Repeat every row below word for word, leaving out the pictures.

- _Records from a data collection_
▶

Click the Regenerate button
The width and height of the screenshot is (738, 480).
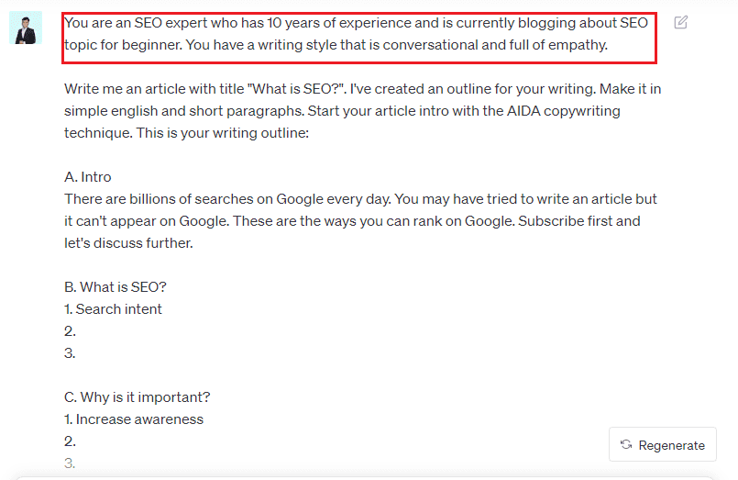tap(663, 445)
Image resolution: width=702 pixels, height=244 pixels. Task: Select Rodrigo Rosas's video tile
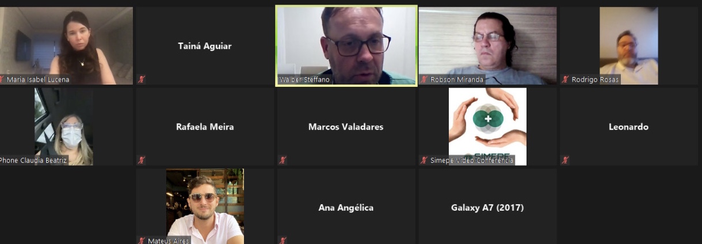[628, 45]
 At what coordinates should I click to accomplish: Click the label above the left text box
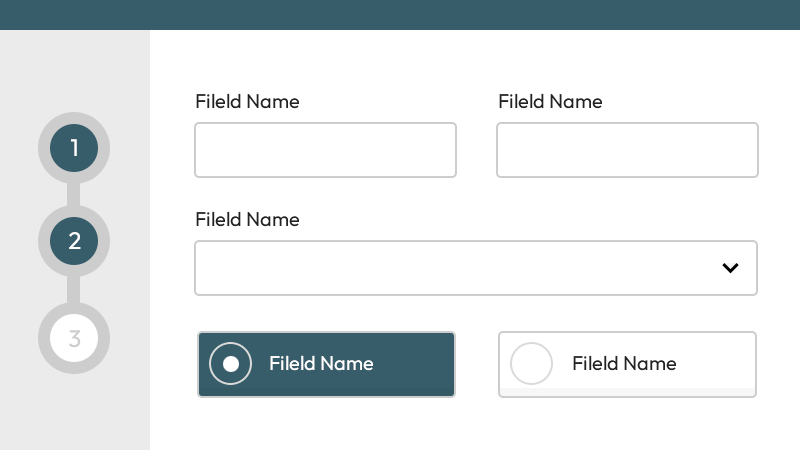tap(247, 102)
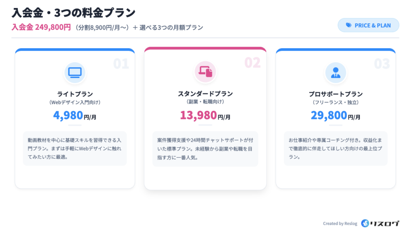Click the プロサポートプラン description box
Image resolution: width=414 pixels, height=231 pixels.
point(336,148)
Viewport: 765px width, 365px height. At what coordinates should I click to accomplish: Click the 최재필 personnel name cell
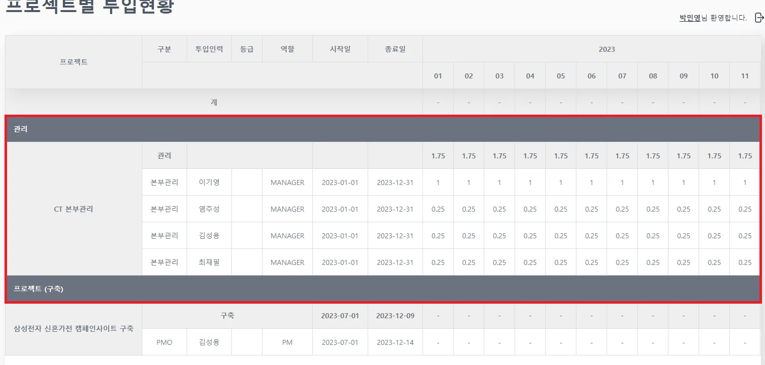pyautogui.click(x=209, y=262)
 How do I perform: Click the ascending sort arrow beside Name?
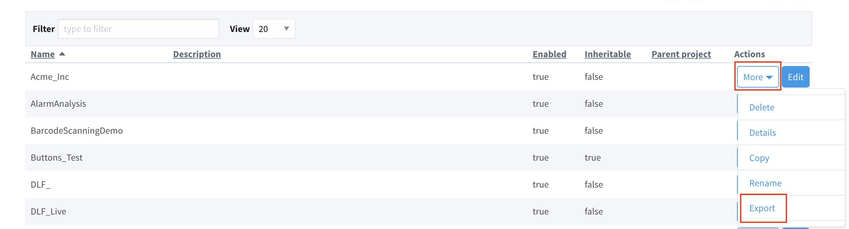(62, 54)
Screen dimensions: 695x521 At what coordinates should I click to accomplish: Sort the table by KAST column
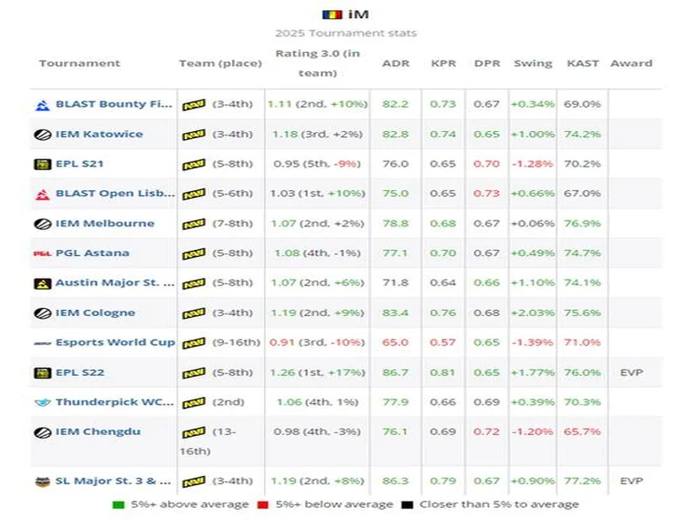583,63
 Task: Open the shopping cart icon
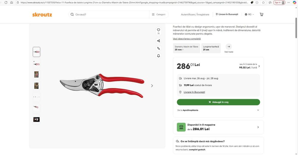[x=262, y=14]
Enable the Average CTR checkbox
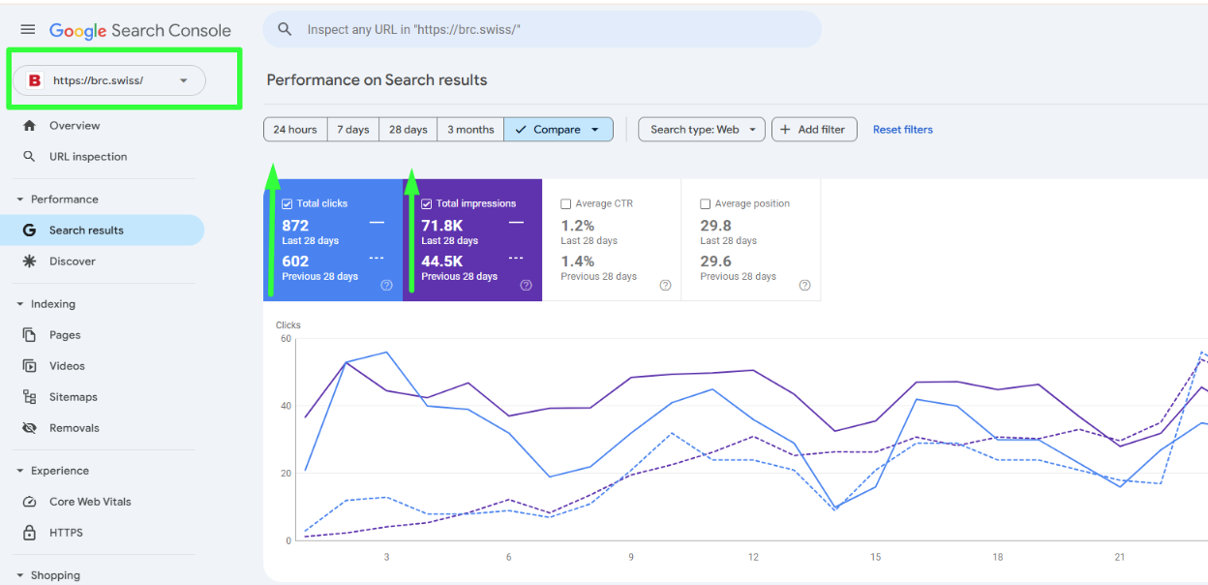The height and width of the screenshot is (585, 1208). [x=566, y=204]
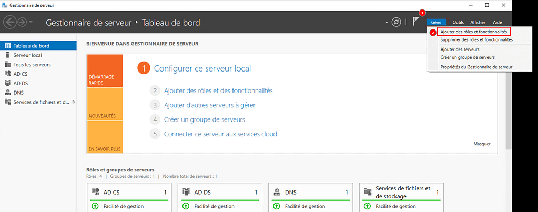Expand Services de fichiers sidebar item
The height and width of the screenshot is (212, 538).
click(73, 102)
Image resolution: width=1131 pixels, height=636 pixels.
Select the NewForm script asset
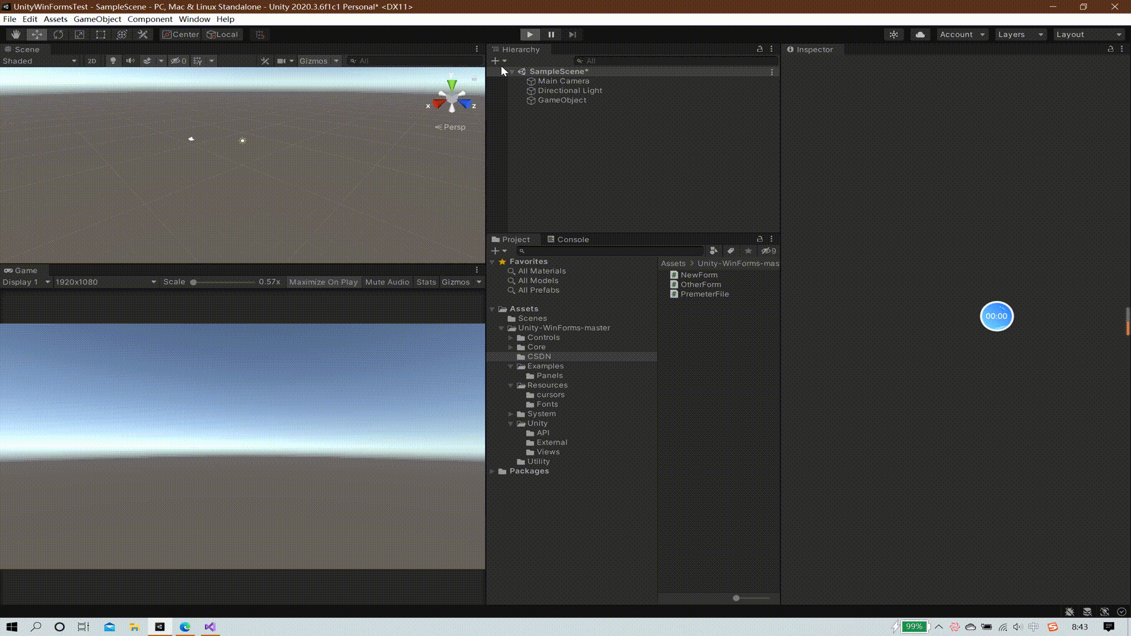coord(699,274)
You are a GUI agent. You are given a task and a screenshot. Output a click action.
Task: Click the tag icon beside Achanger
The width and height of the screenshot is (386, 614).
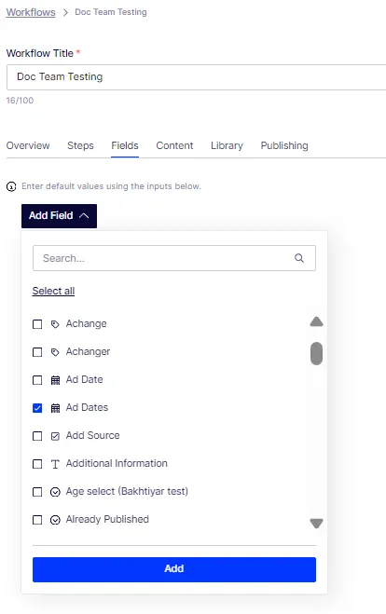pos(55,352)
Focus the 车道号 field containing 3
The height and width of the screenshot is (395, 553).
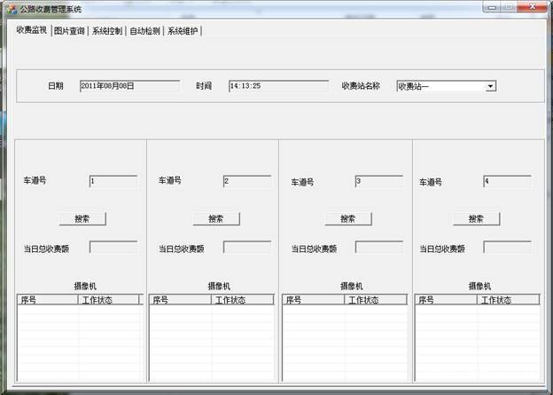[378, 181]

◀

- _TASK SOLUTION_
Click the Regenerate button
The width and height of the screenshot is (738, 480).
tap(663, 445)
Image resolution: width=702 pixels, height=244 pixels. Task: Select Rodrigo Rosas's video tile
[628, 45]
 At what coordinates should I click to accomplish: Click the label above the left text box
tap(247, 102)
Click the プロサポートプラン description box
Image resolution: width=414 pixels, height=231 pixels.
point(336,148)
Viewport: 765px width, 365px height. At what coordinates should I click to accomplish: Click the 최재필 personnel name cell
pyautogui.click(x=209, y=262)
 How do I perform: Click the ascending sort arrow beside Name?
(62, 54)
Screen dimensions: 695x521 At what coordinates should I click to accomplish: Sort the table by KAST column
583,63
 Task: Open the shopping cart icon
[x=262, y=14]
Enable the Average CTR checkbox
The height and width of the screenshot is (585, 1208). [x=566, y=204]
Expand Services de fichiers sidebar item
The height and width of the screenshot is (212, 538).
click(73, 102)
Image resolution: width=1131 pixels, height=636 pixels.
Select the NewForm script asset
coord(699,274)
You are a GUI agent. You are given a task and a screenshot. Output a click action.
Task: Click the tag icon beside Achanger
The width and height of the screenshot is (386, 614).
pos(55,352)
Focus the 车道号 field containing 3
The height and width of the screenshot is (395, 553).
[378, 181]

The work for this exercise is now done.